Ustad Vilayat Khan (1928-2004) was one of the greatest sitar players of the 20th century, praised as Bharat Sitar Samrat (“India’s Emperor of the Sitar” in Sanskrit) and Aftaab-e-Sitar (“Sun of the Sitar” in Persian). In this 1976 recording, he is playing Alhaiya Bilawal, a morning raga. He is accompanied on tabla by Pandit Kishan Maharaj (1923-2008).
For the past year or so, I’ve been listening increasingly often to Indian classical music, and I’d say about 60% of the music I listen to now is Indian classical. Usually, I listen to South Indian classical music (called Carnatic music), because that’s what I learn and play on my violin. Yet, for some reason, ever since I started college, North Indian classical music (aka Hindustani music) has had an increased presence in my life.

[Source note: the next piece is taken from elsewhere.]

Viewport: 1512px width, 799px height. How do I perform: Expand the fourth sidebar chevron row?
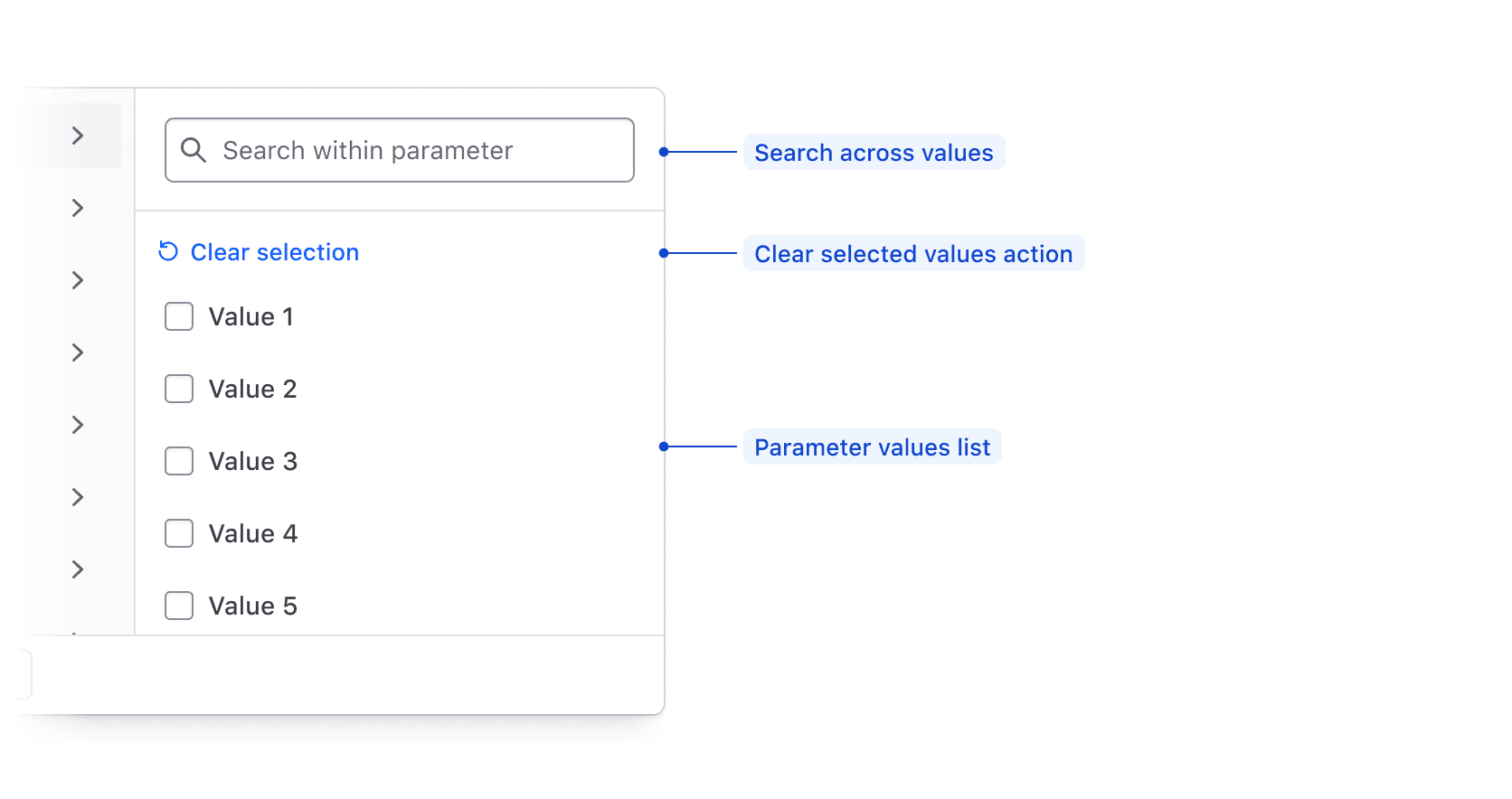[78, 352]
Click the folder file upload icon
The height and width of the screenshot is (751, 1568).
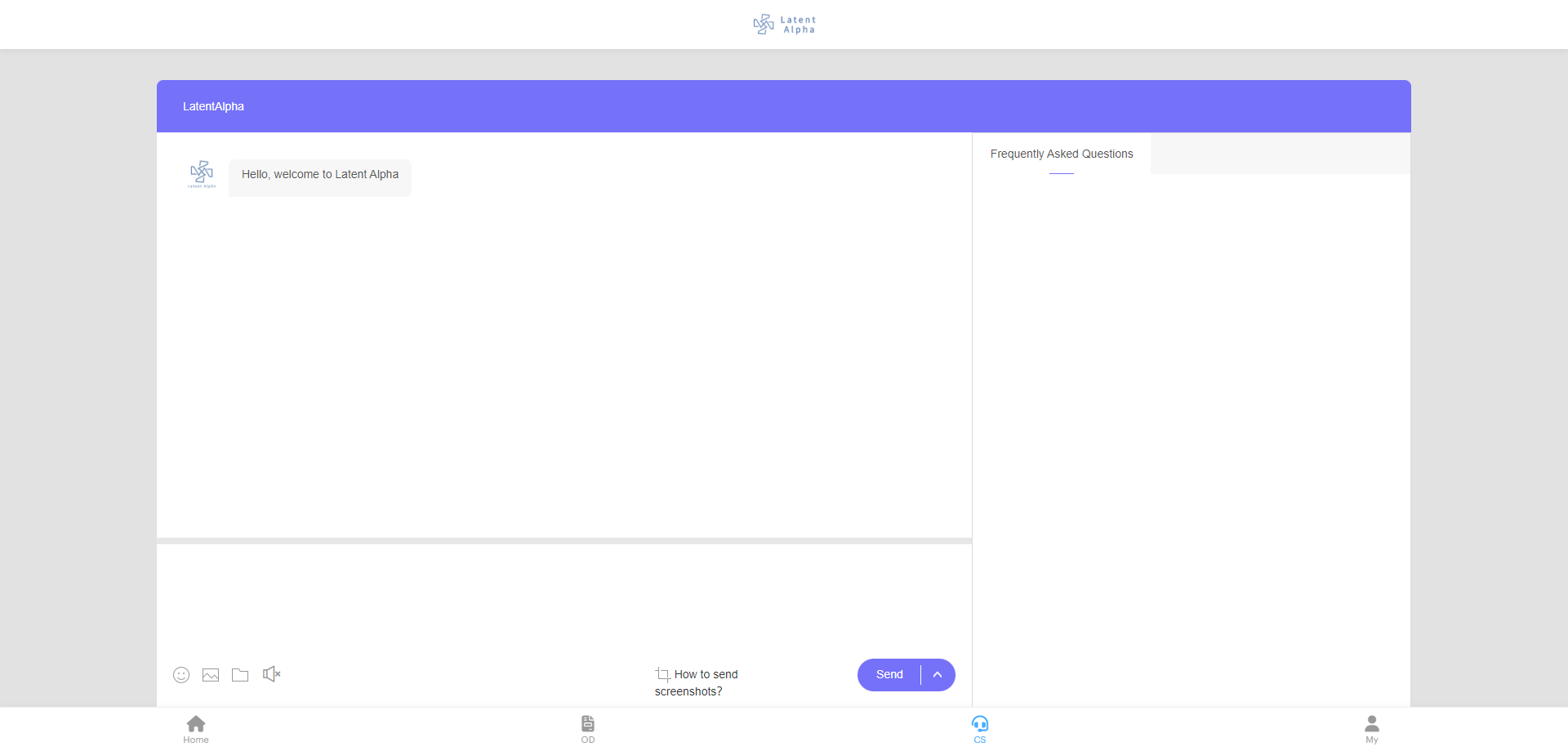[240, 675]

Aside from learning tabla for a couple months when I was in second or third grade, my experience with Indian classical music has almost completely centered around the Carnatic tradition. However, being in my university’s South Asian music ensemble has changed that; we have a sarangi player and a tabla player, and we’ve been working on a variety of Hindi / North Indian songs. Additionally, a couple of guest artists have come and given lecture-demonstrations for the ensemble, including Portland-based sitarist Josh Feinberg and the first all-female Indian classical music and dance group, SAKHI (who came and talked to us the day after they performed at Carnegie Hall!).
Coming from a Carnatic background, being exposed to so much Hindustani music has been like meeting a distant cousin who speaks the same language as you, but with a very different accent. Carnatic music (karnataka sangeetam) and Hindustani music (hindustani sangeet) are the two distinct traditions that make up Indian classical music. They share a common ancestor, but while Carnatic music, just like medieval South India in general, remained relatively untouched by foreign influences, Hindustani music emerged as a distinct style in North India due to various Muslim invasions that began in the 12th century or so, bringing Persian and Arab influences into India.
Listening to Carnatic music and Hindustani music today, it is obvious that they are very distinct musical traditions. To begin with, they use different instruments. The sitar and sarangi are the stringed instruments of choice in Hindustani music; Carnatic music uses the violin and veena. Also, although they share some common ragas (melodic scales), the way in which ragas are sung or played is very different for each tradition. For example, during the opening improvisation of a raga (the Hindustani alaap and the Carnatic alapana), Hindustani artists tend to rely on slow, meditative phrases, dwelling on single notes for extended periods of time, while Carnatic musicians place a much greater emphasis on complex oscillations between different notes. I might have been previously biased towards Carnatic music, but now I honestly can’t say I prefer one style over the other.
All of this was basically just to say: I’ve fallen in love with the sitar. Gone are the days when I scorned it as being too “stereotypically Indian” so I would refuse to listen to it (true story). Pandit Ravi Shankar, his daughter Anoushka Shankar, Ustad Vilayat Khan, Ustad Shahid Parvez, Josh Feinberg, and many other sitarists have shown me the light. It’s such a beautiful and complex instrument and yeah, I love my violin, but… if someone’s feeling particularly generous and wants to buy me a sitar that would be a pleasant surprise.
Thanks for reading — hope you enjoy the Vilayat Khan recording!